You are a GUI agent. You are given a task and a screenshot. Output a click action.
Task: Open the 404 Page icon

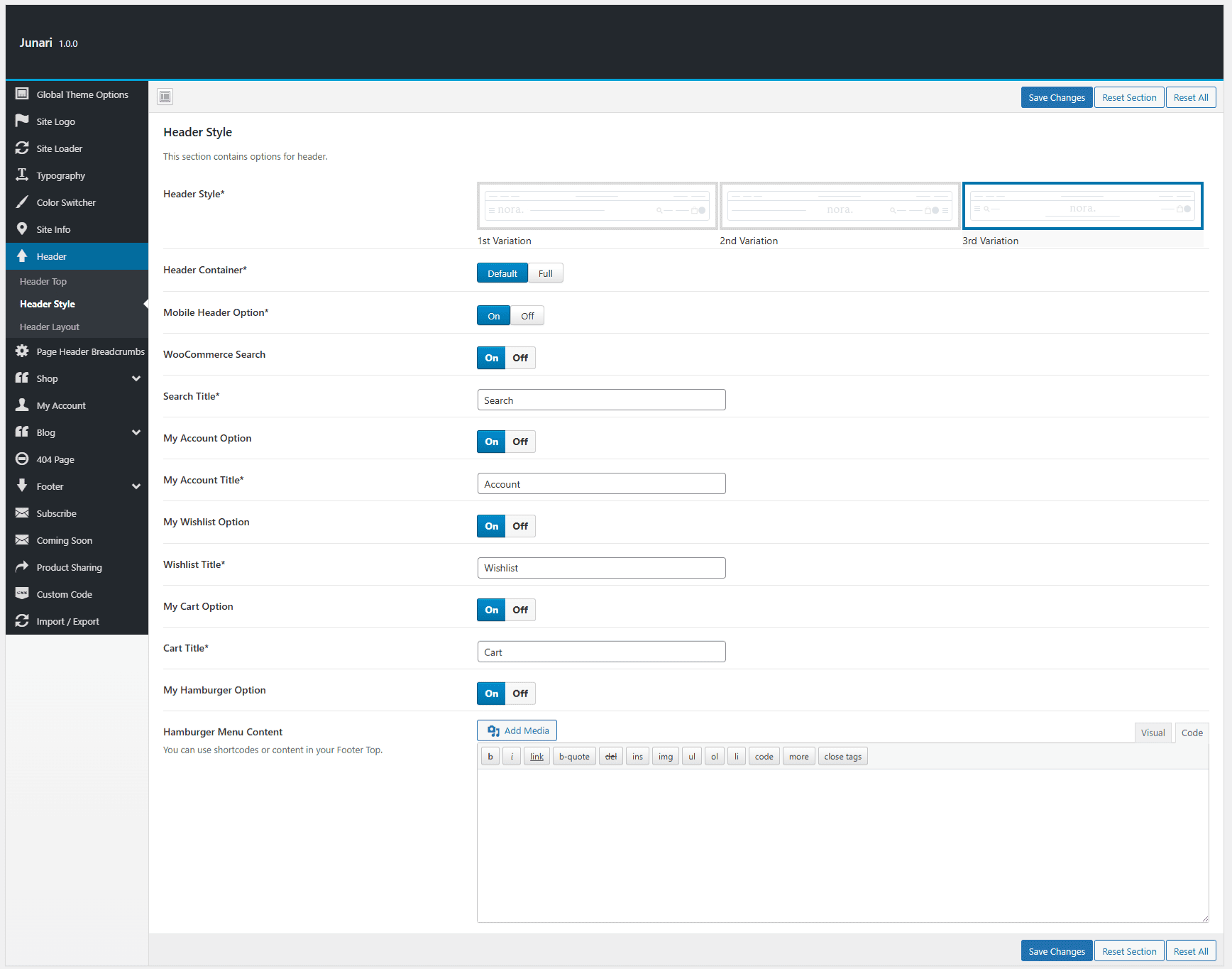tap(22, 459)
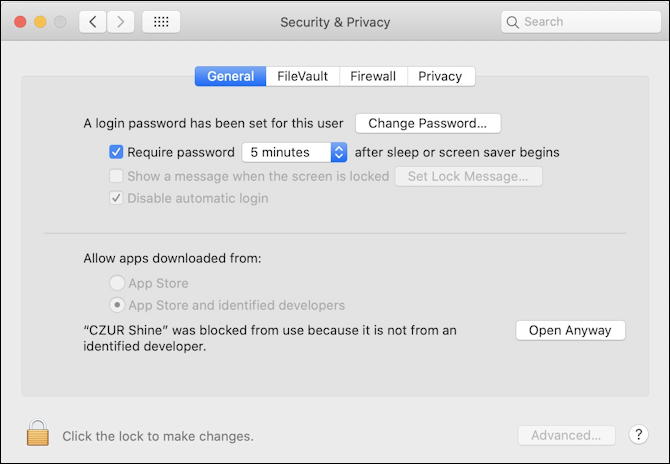The height and width of the screenshot is (464, 670).
Task: Click the magnifying glass search icon
Action: tap(512, 22)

------------------------------

With the pictures removed, repeat the listing above exactly as it stands.

• **OUTPUT BELOW**
You are a GUI agent. You are given a task and a screenshot. Output a click action.
Task: Open the 404 Page icon

tap(22, 459)
The height and width of the screenshot is (464, 670).
Task: Click the magnifying glass search icon
Action: tap(512, 22)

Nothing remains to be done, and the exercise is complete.